#### [Exercise details]
Copy every line below where the string "agent" is found.

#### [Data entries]
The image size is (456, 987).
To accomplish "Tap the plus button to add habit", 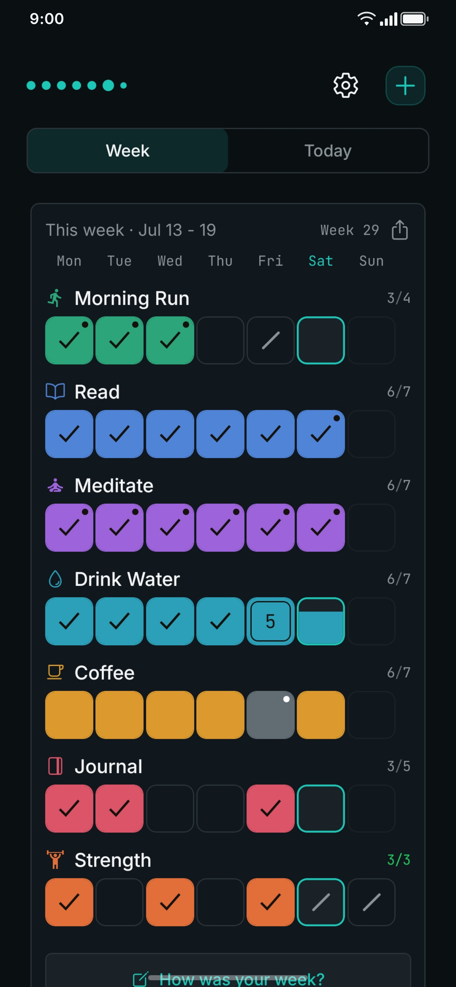I will point(405,86).
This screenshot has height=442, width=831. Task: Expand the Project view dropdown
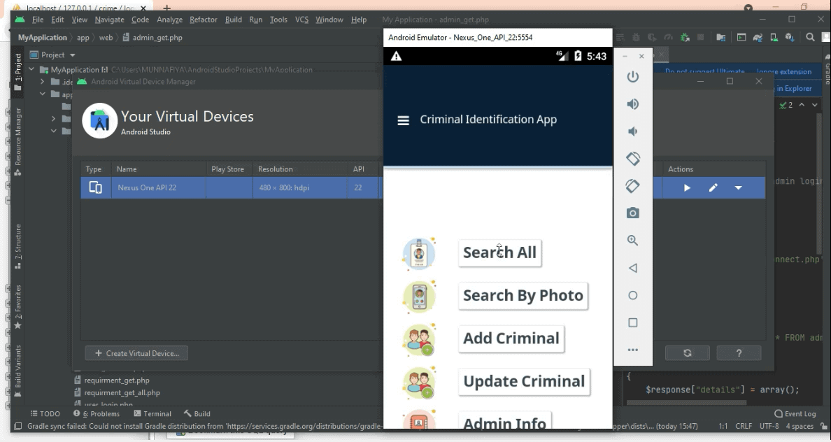[x=72, y=55]

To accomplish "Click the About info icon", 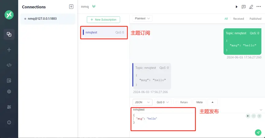I will point(9,122).
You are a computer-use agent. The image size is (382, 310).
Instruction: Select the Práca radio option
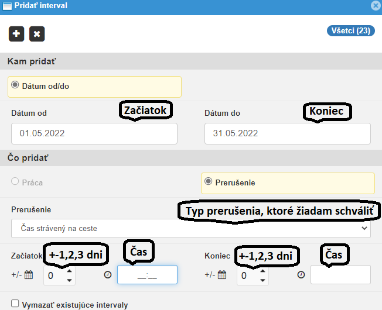pyautogui.click(x=15, y=182)
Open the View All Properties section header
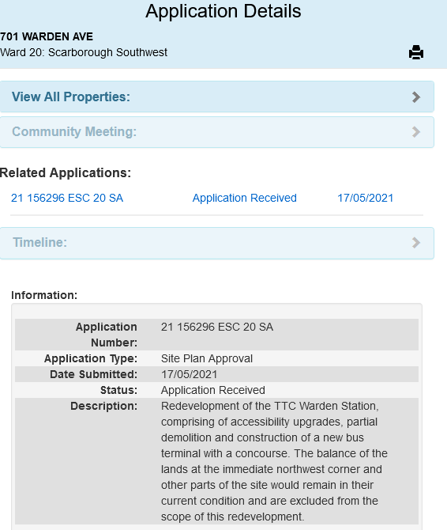Screen dimensions: 447x530 coord(71,97)
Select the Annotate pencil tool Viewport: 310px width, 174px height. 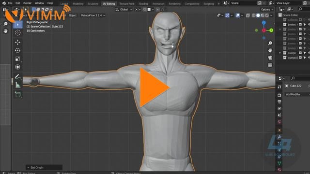[x=17, y=76]
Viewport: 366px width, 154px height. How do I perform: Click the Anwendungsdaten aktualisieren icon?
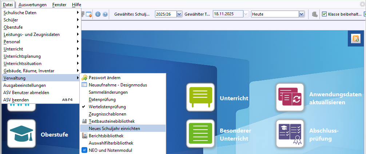[x=290, y=97]
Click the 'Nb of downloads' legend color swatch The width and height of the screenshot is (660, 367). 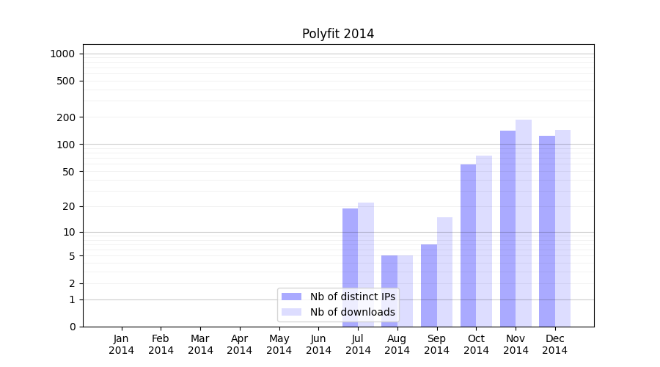pos(291,312)

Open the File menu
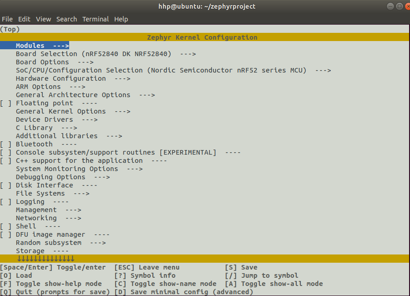pyautogui.click(x=7, y=19)
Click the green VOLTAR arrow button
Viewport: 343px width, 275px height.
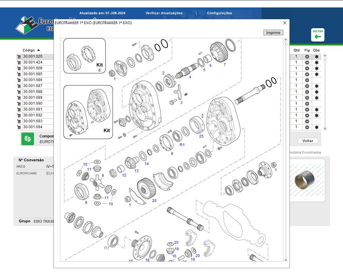pos(317,35)

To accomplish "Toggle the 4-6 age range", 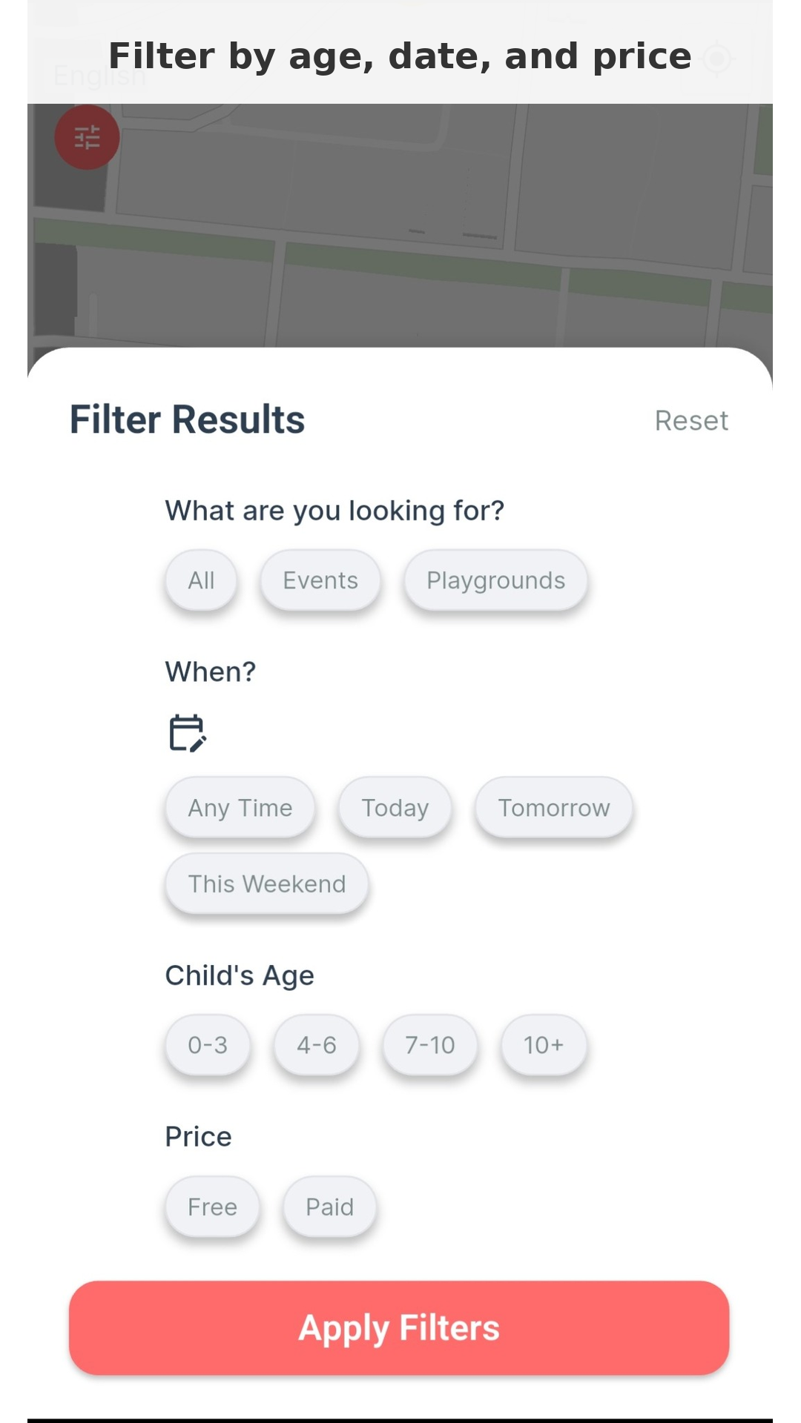I will click(x=317, y=1045).
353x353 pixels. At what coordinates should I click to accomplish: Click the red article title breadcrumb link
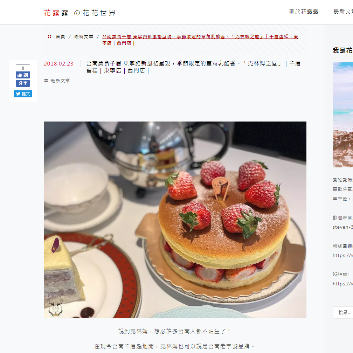(x=200, y=40)
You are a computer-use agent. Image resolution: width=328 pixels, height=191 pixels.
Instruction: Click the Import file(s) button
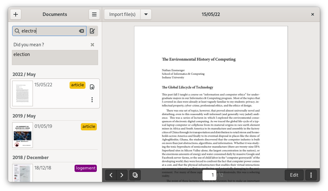122,14
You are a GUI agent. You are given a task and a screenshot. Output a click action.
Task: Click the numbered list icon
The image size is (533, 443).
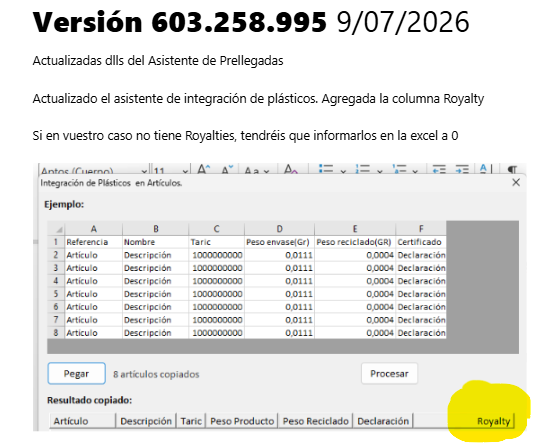(363, 169)
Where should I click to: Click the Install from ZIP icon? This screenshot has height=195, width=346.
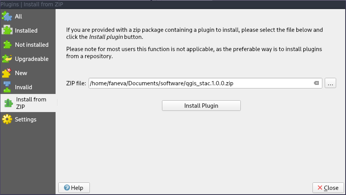tap(8, 103)
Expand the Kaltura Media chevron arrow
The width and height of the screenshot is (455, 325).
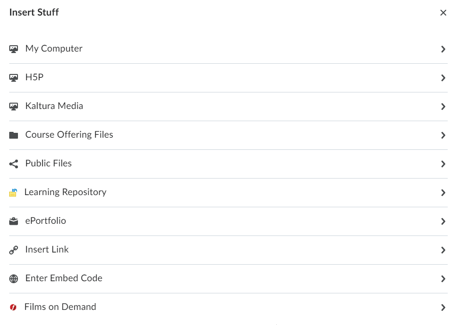443,107
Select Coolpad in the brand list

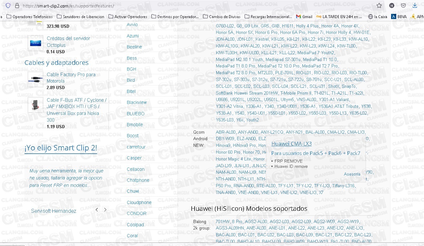click(x=135, y=225)
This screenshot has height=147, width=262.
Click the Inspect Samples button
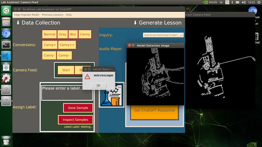(75, 119)
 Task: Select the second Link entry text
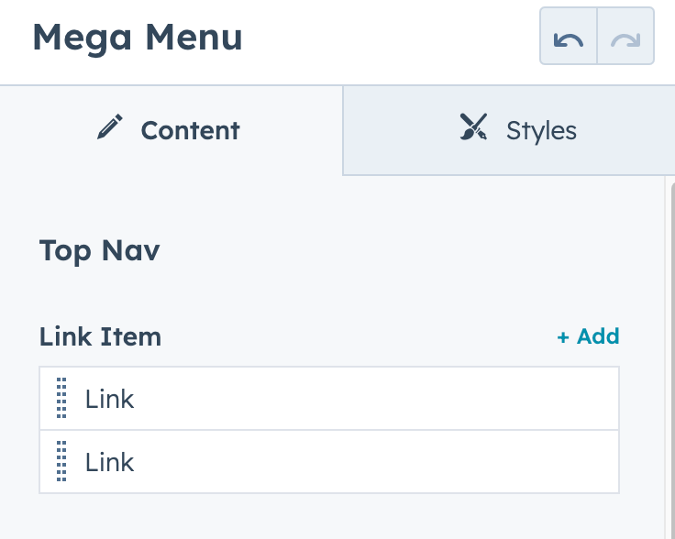click(x=110, y=462)
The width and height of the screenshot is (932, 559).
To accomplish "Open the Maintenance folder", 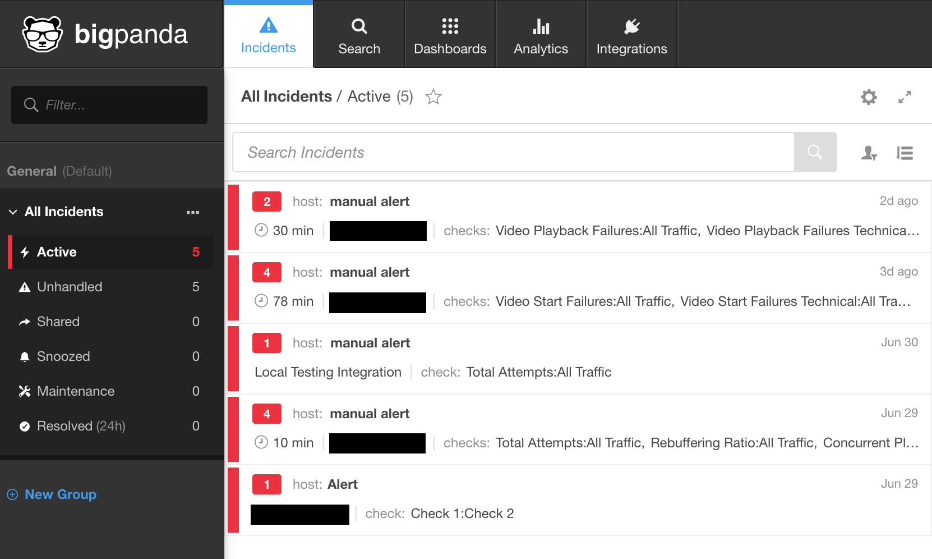I will pos(76,391).
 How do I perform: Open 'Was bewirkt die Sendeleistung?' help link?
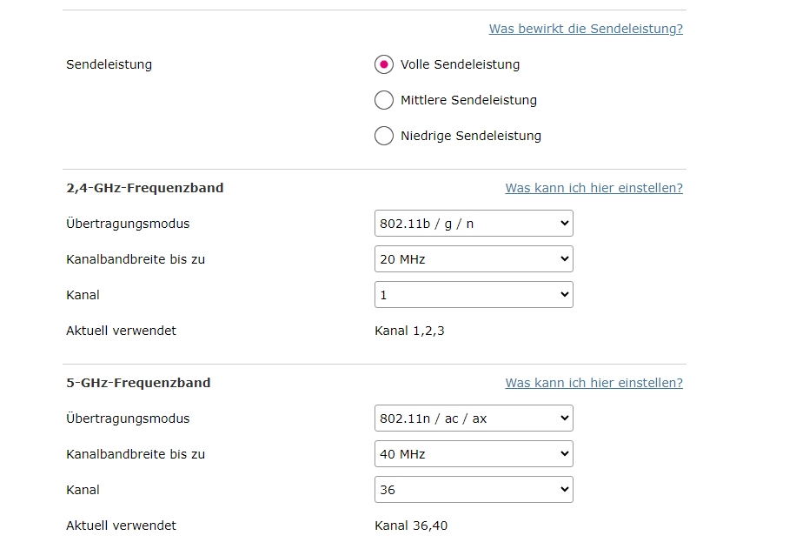pos(586,29)
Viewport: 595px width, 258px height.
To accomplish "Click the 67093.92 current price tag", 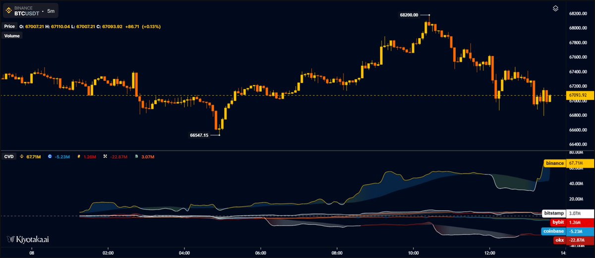I will [x=578, y=95].
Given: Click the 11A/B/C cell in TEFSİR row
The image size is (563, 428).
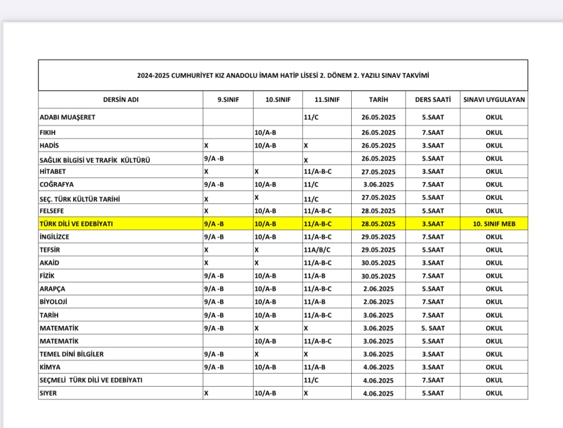Looking at the screenshot, I should [318, 250].
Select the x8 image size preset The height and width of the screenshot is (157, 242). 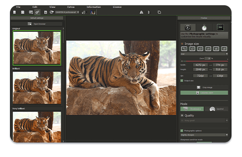click(224, 49)
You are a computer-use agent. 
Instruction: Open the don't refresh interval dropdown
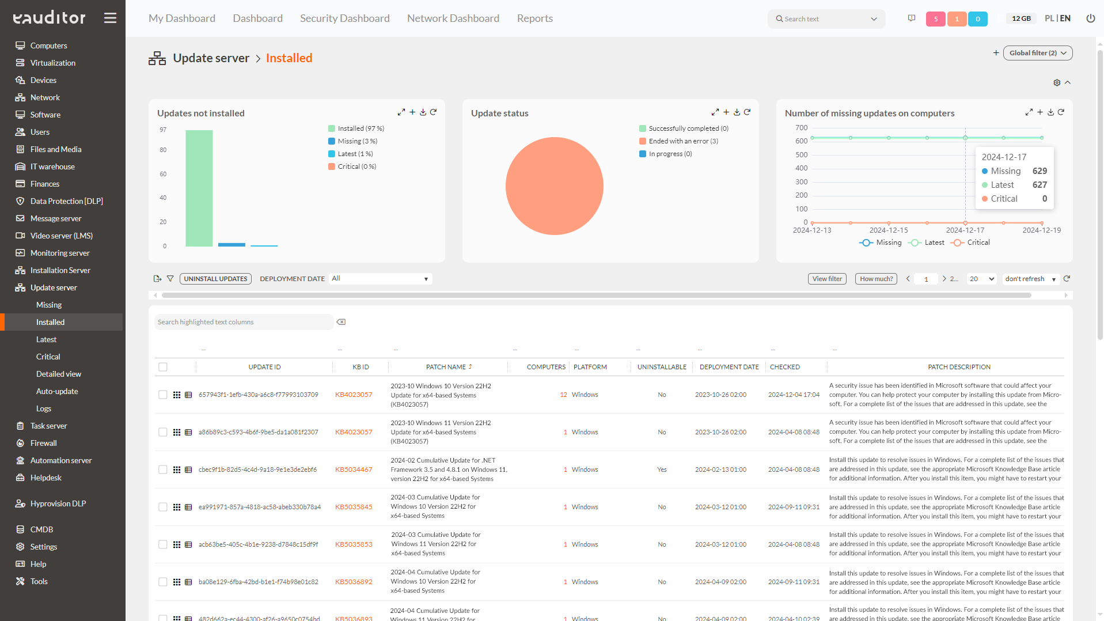pos(1030,279)
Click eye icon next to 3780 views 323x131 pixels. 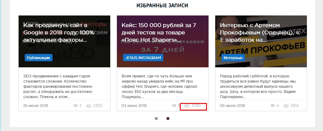point(187,106)
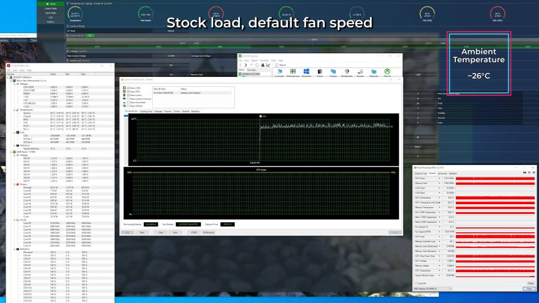Click the Preferences button in stability test
The height and width of the screenshot is (303, 539).
208,232
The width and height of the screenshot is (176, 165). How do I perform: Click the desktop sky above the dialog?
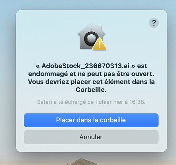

#### [Response for this exercise]
You are a computer-use agent. The image size is (382, 310).
You are a computer-use agent. Image resolution: width=328 pixels, height=191 pixels.
You are a GUI agent. You are given a task and a screenshot. Output a click action.
You are a computer-use agent. 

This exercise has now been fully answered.